[[ DATA open ]]

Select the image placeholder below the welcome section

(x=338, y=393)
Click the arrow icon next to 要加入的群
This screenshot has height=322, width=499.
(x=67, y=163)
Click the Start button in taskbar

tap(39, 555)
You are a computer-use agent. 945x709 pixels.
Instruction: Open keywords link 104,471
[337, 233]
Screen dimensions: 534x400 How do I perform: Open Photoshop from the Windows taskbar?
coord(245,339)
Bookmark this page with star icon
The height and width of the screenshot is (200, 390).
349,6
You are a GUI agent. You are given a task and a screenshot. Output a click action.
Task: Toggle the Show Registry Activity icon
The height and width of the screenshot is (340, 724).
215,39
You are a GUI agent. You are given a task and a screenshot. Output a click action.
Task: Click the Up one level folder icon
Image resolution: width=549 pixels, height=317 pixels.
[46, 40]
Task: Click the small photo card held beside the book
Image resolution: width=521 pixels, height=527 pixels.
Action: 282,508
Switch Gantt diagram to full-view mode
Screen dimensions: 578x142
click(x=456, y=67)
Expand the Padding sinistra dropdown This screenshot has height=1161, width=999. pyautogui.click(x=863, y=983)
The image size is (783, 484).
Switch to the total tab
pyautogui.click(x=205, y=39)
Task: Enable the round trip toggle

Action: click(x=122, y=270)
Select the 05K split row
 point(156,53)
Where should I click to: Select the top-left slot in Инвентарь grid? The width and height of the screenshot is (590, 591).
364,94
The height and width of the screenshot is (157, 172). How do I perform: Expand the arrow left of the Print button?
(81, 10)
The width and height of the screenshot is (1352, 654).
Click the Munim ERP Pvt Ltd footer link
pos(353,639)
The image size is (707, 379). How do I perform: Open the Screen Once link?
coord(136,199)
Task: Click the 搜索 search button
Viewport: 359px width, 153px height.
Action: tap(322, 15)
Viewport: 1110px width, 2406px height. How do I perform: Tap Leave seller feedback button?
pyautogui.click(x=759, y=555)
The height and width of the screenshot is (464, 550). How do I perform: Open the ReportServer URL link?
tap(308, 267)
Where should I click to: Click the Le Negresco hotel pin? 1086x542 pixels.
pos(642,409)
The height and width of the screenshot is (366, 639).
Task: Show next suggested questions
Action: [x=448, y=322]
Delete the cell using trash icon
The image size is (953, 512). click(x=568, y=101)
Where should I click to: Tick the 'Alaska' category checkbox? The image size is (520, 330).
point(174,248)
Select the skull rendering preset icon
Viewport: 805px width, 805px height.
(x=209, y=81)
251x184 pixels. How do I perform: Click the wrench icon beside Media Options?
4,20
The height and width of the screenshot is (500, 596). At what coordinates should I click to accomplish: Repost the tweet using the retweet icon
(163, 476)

[[ DATA closed ]]

Please print verbatim each line from the first line of the entries above to the line that contains "Task: Click the 搜索 search button", inclusive, and nothing more.

Select the image placeholder below the welcome section

(x=338, y=393)
Click the arrow icon next to 要加入的群
This screenshot has height=322, width=499.
(x=67, y=163)
Click the Start button in taskbar

tap(39, 555)
You are a computer-use agent. 945x709 pixels.
Instruction: Open keywords link 104,471
[337, 233]
Screen dimensions: 534x400 How do I perform: Open Photoshop from the Windows taskbar?
coord(245,339)
Bookmark this page with star icon
The height and width of the screenshot is (200, 390).
349,6
You are a GUI agent. You are given a task and a screenshot. Output a click action.
Task: Toggle the Show Registry Activity icon
The height and width of the screenshot is (340, 724).
215,39
You are a GUI agent. You are given a task and a screenshot. Output a click action.
Task: Click the Up one level folder icon
Image resolution: width=549 pixels, height=317 pixels.
[46, 40]
Task: Click the small photo card held beside the book
Image resolution: width=521 pixels, height=527 pixels.
Action: 282,508
Switch Gantt diagram to full-view mode
Screen dimensions: 578x142
click(x=456, y=67)
Expand the Padding sinistra dropdown This screenshot has height=1161, width=999. pyautogui.click(x=863, y=983)
The image size is (783, 484).
Switch to the total tab
pyautogui.click(x=205, y=39)
Task: Enable the round trip toggle

Action: click(x=122, y=270)
Select the 05K split row
 point(156,53)
Where should I click to: Select the top-left slot in Инвентарь grid? The width and height of the screenshot is (590, 591).
364,94
The height and width of the screenshot is (157, 172). How do I perform: Expand the arrow left of the Print button?
(81, 10)
The width and height of the screenshot is (1352, 654).
Click the Munim ERP Pvt Ltd footer link
pos(353,639)
The image size is (707, 379). How do I perform: Open the Screen Once link?
coord(136,199)
Task: Click the 搜索 search button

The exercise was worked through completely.